Nicely done :thumbup: Neat trick just moving the front panel


----------



## shadowdglx (Aug 1, 2002)

MikkiJayne said:


> Nicely done :thumbup: Neat trick just moving the front panel


I cannibalized another symphony 2 radio and built a plug in harness from faceplate to radio...it was a PiTa!


----------



## TurnipLicker (Mar 13, 2011)

Stunning piece of work.


----------



## redbullgotwings (Sep 29, 2011)

that is a lot cleaner than i thought it would be. 
nicely done sir.


----------



## LEGZ (Jan 22, 2013)

shadowdglx said:


> I cannibalized another symphony 2 radio and built a plug in harness from faceplate to radio...it was a PiTa!


 Would the radio still work with the steering wheel control if you don't have the faceplate connected by your custom harness? 

If not, could you elaborate about your custom harness? Why did you need a second radio? 

I was about to dismantle the entire dash in order to push back the radio in order to make room for the iPad mini. 

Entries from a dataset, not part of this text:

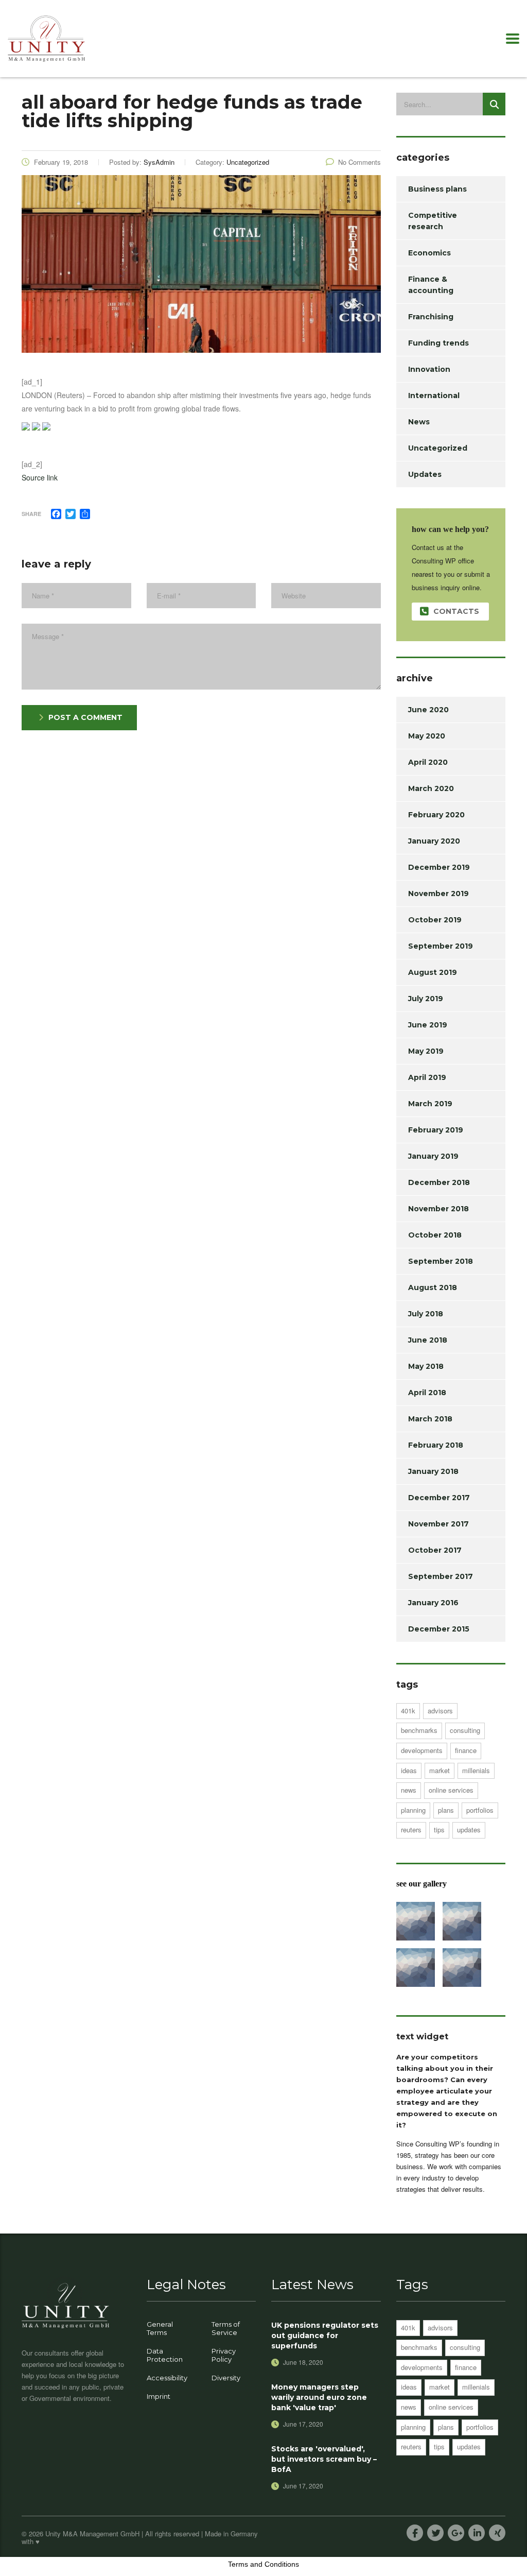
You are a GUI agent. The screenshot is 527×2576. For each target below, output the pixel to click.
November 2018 (438, 1208)
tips (439, 1829)
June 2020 (428, 709)
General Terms (160, 2328)
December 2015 (438, 1629)
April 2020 (428, 762)
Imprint (158, 2396)
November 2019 (438, 893)
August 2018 (432, 1287)
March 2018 (430, 1418)
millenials (476, 1770)
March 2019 (430, 1103)
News (419, 421)
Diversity (226, 2378)
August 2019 (432, 972)
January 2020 (434, 841)
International (434, 395)
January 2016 (433, 1602)
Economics (429, 252)
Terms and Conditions (263, 2564)
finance (466, 1750)
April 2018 (427, 1392)
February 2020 (436, 814)
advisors (440, 1710)
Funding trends (438, 343)
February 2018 (435, 1445)
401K (408, 1710)
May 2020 (426, 736)
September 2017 (440, 1576)
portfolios (480, 1810)
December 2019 (439, 867)
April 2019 (427, 1077)
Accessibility (167, 2378)
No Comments (359, 162)
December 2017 (439, 1497)
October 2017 (435, 1550)
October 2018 (435, 1235)
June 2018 (427, 1340)
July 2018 (425, 1313)
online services (451, 1790)
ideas (409, 1770)
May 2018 (426, 1366)
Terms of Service (226, 2328)
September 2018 (440, 1261)
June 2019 (427, 1024)
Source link (40, 477)
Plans (446, 1810)
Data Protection (165, 2355)
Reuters (411, 1829)
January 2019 (433, 1156)
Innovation (429, 369)
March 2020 (431, 788)
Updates (425, 474)
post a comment (85, 717)
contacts (456, 611)
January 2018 (433, 1471)
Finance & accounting (430, 284)
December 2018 (439, 1182)
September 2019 (440, 946)
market (439, 1770)
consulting (465, 1730)
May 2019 (426, 1051)
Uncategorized (437, 448)
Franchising (430, 316)
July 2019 (425, 998)
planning (413, 1810)
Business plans (437, 189)
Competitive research (432, 221)
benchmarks (419, 1730)
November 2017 (438, 1524)
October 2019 (435, 919)
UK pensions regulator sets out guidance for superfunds (324, 2335)
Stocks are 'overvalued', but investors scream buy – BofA (324, 2459)
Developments (422, 1750)
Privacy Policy (224, 2355)
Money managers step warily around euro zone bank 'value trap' (319, 2397)
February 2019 (435, 1130)
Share (31, 514)
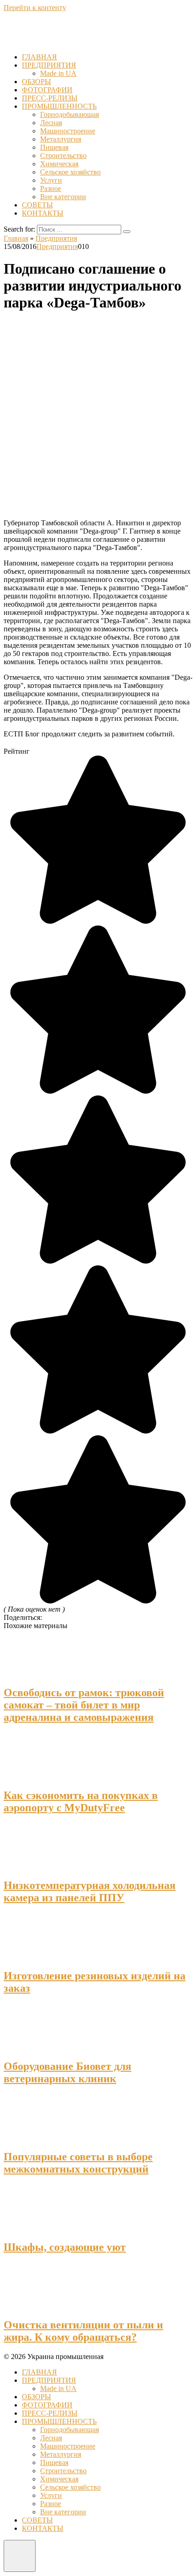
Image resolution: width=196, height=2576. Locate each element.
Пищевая (54, 147)
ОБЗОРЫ (36, 81)
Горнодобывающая (69, 114)
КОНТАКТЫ (42, 213)
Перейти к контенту (35, 7)
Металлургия (60, 139)
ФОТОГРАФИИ (47, 90)
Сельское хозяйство (70, 172)
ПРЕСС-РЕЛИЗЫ (49, 98)
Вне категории (63, 197)
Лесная (51, 123)
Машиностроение (67, 131)
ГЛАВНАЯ (39, 57)
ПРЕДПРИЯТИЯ (49, 65)
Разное (50, 188)
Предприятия (57, 246)
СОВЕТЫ (37, 205)
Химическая (59, 164)
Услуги (51, 180)
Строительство (63, 155)
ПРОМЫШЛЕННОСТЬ (59, 106)
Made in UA (58, 73)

Your solution seems more friendly!


----------



## shadowdglx (Aug 1, 2002)

LEGZ said:


> Would the radio still work with the steering wheel control if you don't have the faceplate connected by your custom harness?
> 
> If not, could you elaborate about your custom harness? Why did you need a second radio?
> 
> ...


I would assume that the radio would work with out the faceplate attached. The only problem is if the radio is turned off, dead battery or something, the sw controls won't turn it back on. 
You could just solder right onto the circuit board of the radio and faceplate but with the harness its plug and play. With the 2nd radio I cut the connectors off the circuit boards and soldered onto those pins and made the harness. 

I'd do it again for someone... For a price😳.


----------



## LEGZ (Jan 22, 2013)

The radio and bluetooth is working without the faceplate connected. I was able to change station with the SW controls and place call with my iPhone. I was so happy and I thought that my install was just about to be finished...until this morning. 

After being disconnected for 2 days without touching the car, it's like the car lost the memory about the radio being open. And nothing is working anymore.  Like you said, the SW controls won't wake up the radio. It's sad, because my on Subaru, I used to be able to open or close the radio from the SW controls. I wonder if its something that could be change with the Vag com.

Otherwise , I'm trying to find if the connector are generic to buy a set without paying 200$ for a used radio. 

But if you could provide me with a custom harness, I would consider your offer. 

Let me know

I've also bought a Nexus 7 today. According to my measurement it would be the perfect size to replace the factory radio without cutting or removing anything else compare to the iPad mini. And it's almost half the price so I can do my wife's Outback as well!


----------



## shadowdglx (Aug 1, 2002)

LEGZ said:


> The radio and bluetooth is working without the faceplate connected. I was able to change station with the SW controls and place call with my iPhone. I was so happy and I thought that my install was just about to be finished...until this morning.
> 
> After being disconnected for 2 days without touching the car, it's like the car lost the memory about the radio being open. And nothing is working anymore.  Like you said, the SW controls won't wake up the radio. It's sad, because my on Subaru, I used to be able to open or close the radio from the SW controls. I wonder if its something that could be change with the Vag com.
> 
> ...


No matter what if you want to do the harness you'd need to sacrifice a radio or solder directly onto the boards.


----------